● Given task 1
In the Navajo election passage, why was the primary moved to July 21?
● Given task 2
Decide whether each statement agrees with the Navajo election passage. Answer yes or no and quote the words that decide it. (a) Candidate filing opened April 9 and closed April 23. (b) In 2024, most of the 192 disqualifications were reversed before the election. (c) The certified slate included 85 presidential candidates.
● Given task 3
Retype the Navajo election passage between "The certified slate" and "money and time.", inclusive.

-- BEGIN Provided passage --

The certified slate included 16 presidential candidates and 85 Navajo Nation Council delegate candidates, according to the Navajo Board of Election Supervisors. The 2026 candidate list also includes races for Navajo Board of Election Supervisors, Navajo Nation Board of Education, Kayenta Township Commissioners and Naschitti Chapter Governance Commissioners. The primary was moved to July 21 to align with Arizona’s state and county elections, and candidate filing opened April 9 before closing April 23. That compressed calendar leaves little room for campaigns in and around Gallup, Window Rock and other chapter communities to plan around a stable ballot, especially when a grievance can redraw the field after candidates have already started spending money and time.

The unresolved races also expose how much authority the appeals process carries inside Navajo election administration. If the Office of Hearings and Appeals sides with a grievance, a candidate can be kept on or knocked off the ballot after certification has already been announced. That is not a minor procedural detail for voters trying to keep track of their local delegate contest; it is the difference between a contested race and one that disappears before primary day. With more than a dozen delegate contests still unsettled, some communities may not know who they are choosing until the final rulings are issued.

The stakes are familiar. In 2024, 192 candidates were disqualified under a campaign finance law, and only one of those disqualifications was later reversed before the election. A 2025 round of disputes also showed grievances lingering at the hearings office and leaving some seats unfilled. That history makes the current uncertainty more than a paperwork problem for McKinley County. It is another reminder that Navajo elections can turn on decisions made well before voters reach the polls, and that the final shape of the July 21 ballot may not be settled until the appeals process is finished.

-- END Provided passage --
-- BEGIN Dataset rows --

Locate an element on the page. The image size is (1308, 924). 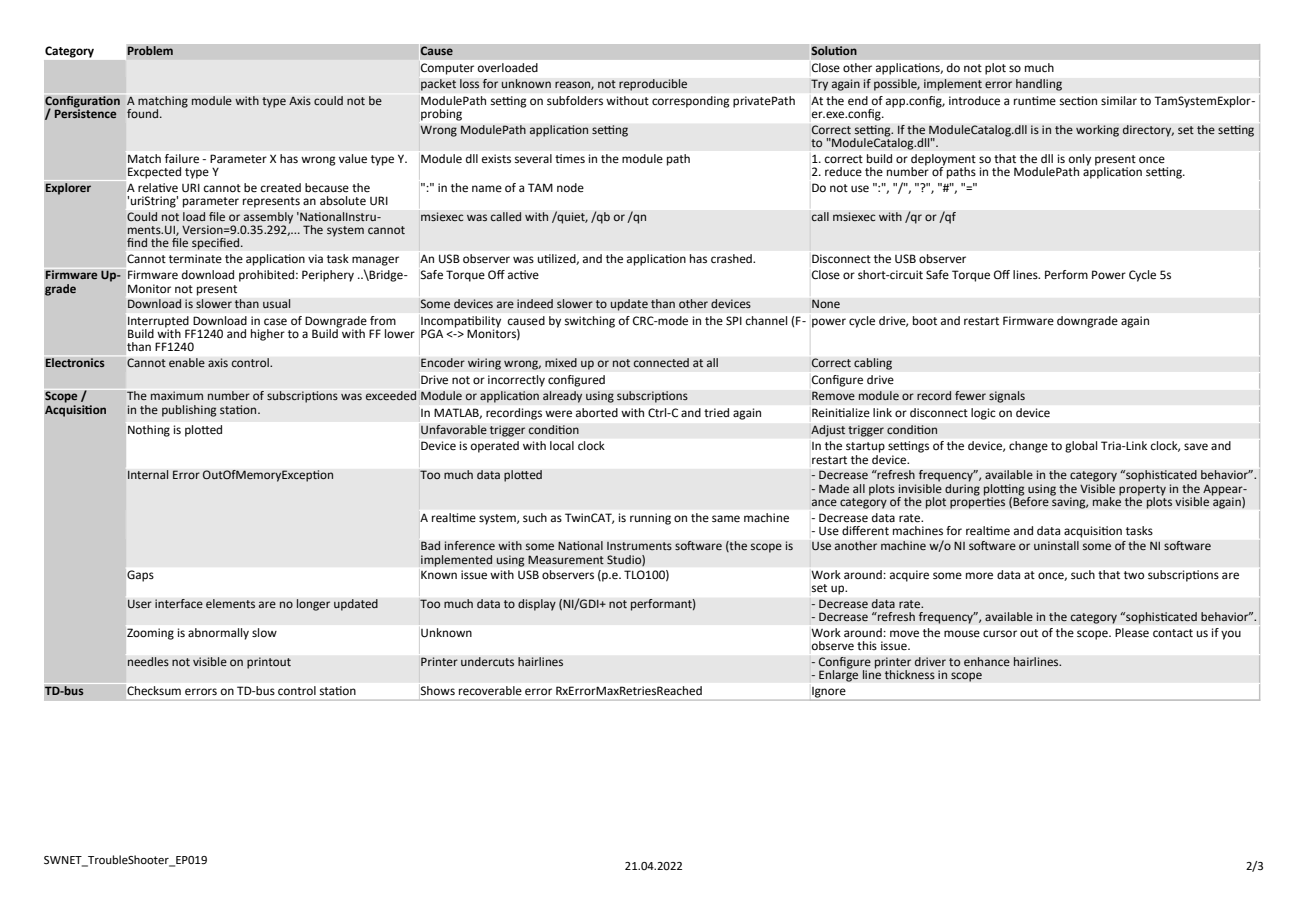
printout is located at coordinates (269, 663).
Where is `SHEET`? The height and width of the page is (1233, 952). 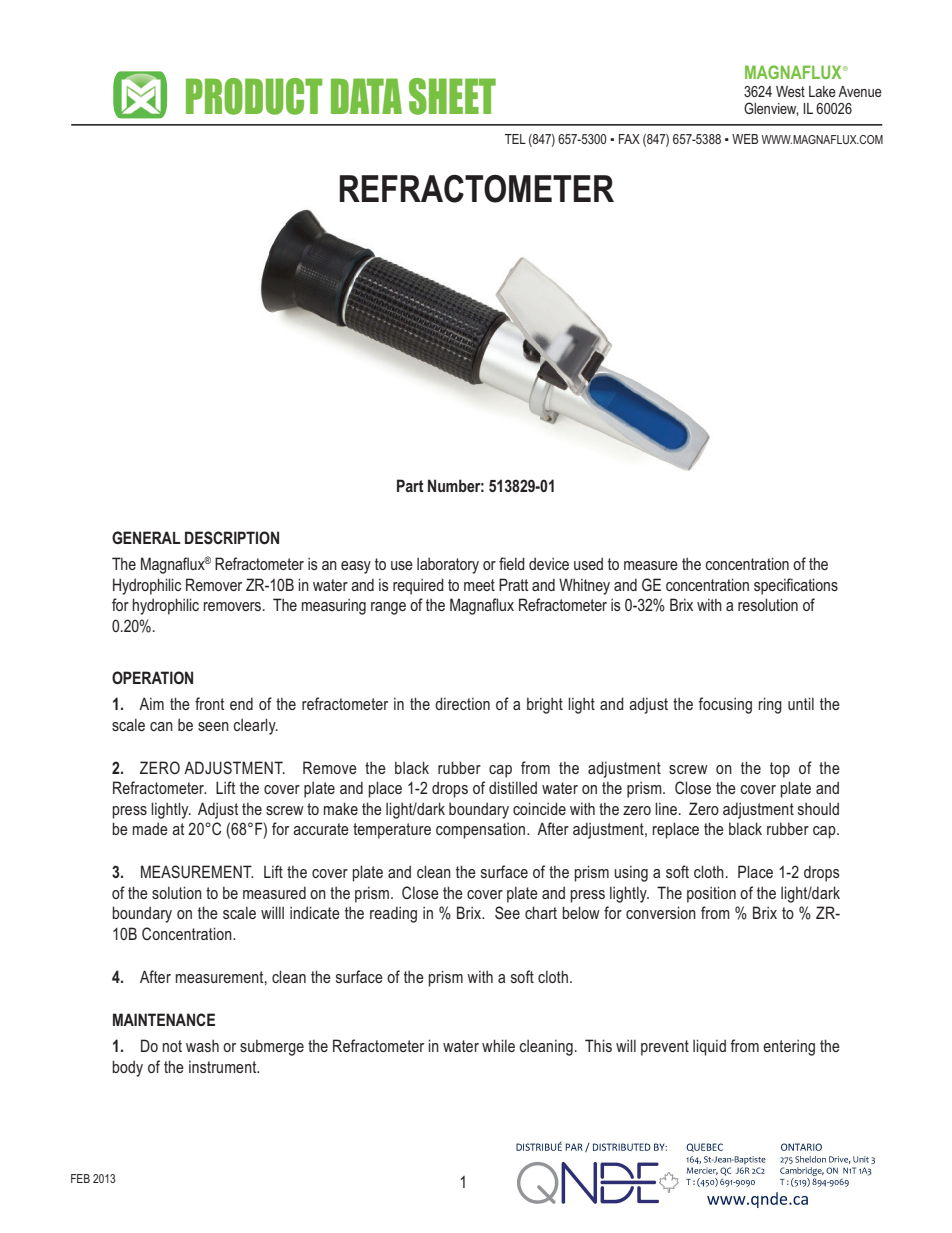 SHEET is located at coordinates (452, 96).
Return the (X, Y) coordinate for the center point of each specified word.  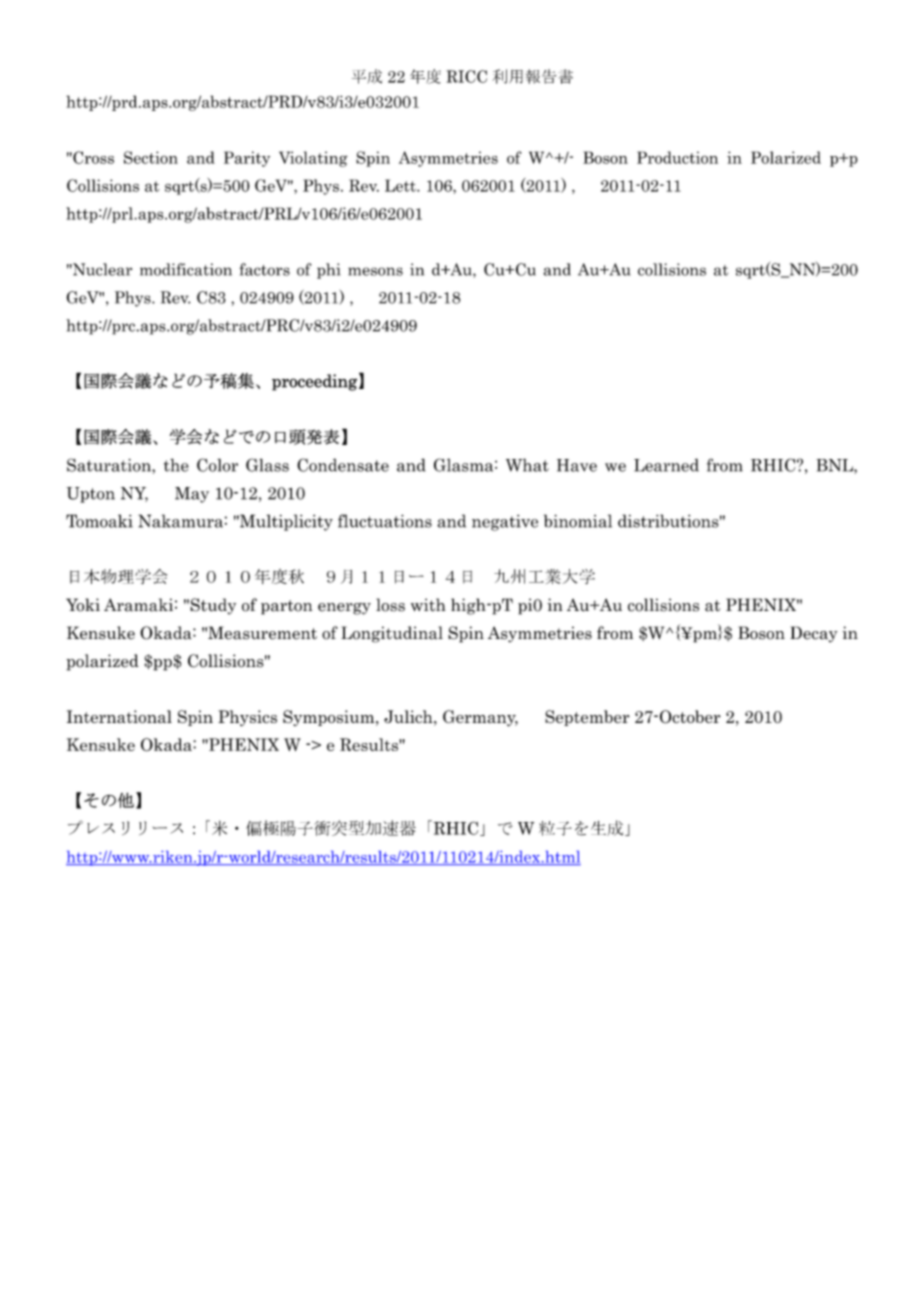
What (527, 465)
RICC (467, 76)
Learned (666, 465)
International (119, 716)
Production (677, 157)
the (176, 465)
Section (151, 157)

-- END Dataset rows --

● Written response 1
It was moved to align with Arizona's state and county elections.

● Written response 2
(a) Yes: "candidate filing opened April 9 before closing April 23"
(b) No: "only one of those disqualifications was later reversed before the election"
(c) No: "16 presidential candidates and 85 Navajo Nation Council delegate candidates"

● Written response 3
The certified slate included 16 presidential candidates and 85 Navajo Nation Council delegate candidates, according to the Navajo Board of Election Supervisors. The 2026 candidate list also includes races for Navajo Board of Election Supervisors, Navajo Nation Board of Education, Kayenta Township Commissioners and Naschitti Chapter Governance Commissioners. The primary was moved to July 21 to align with Arizona’s state and county elections, and candidate filing opened April 9 before closing April 23. That compressed calendar leaves little room for campaigns in and around Gallup, Window Rock and other chapter communities to plan around a stable ballot, especially when a grievance can redraw the field after candidates have already started spending money and time.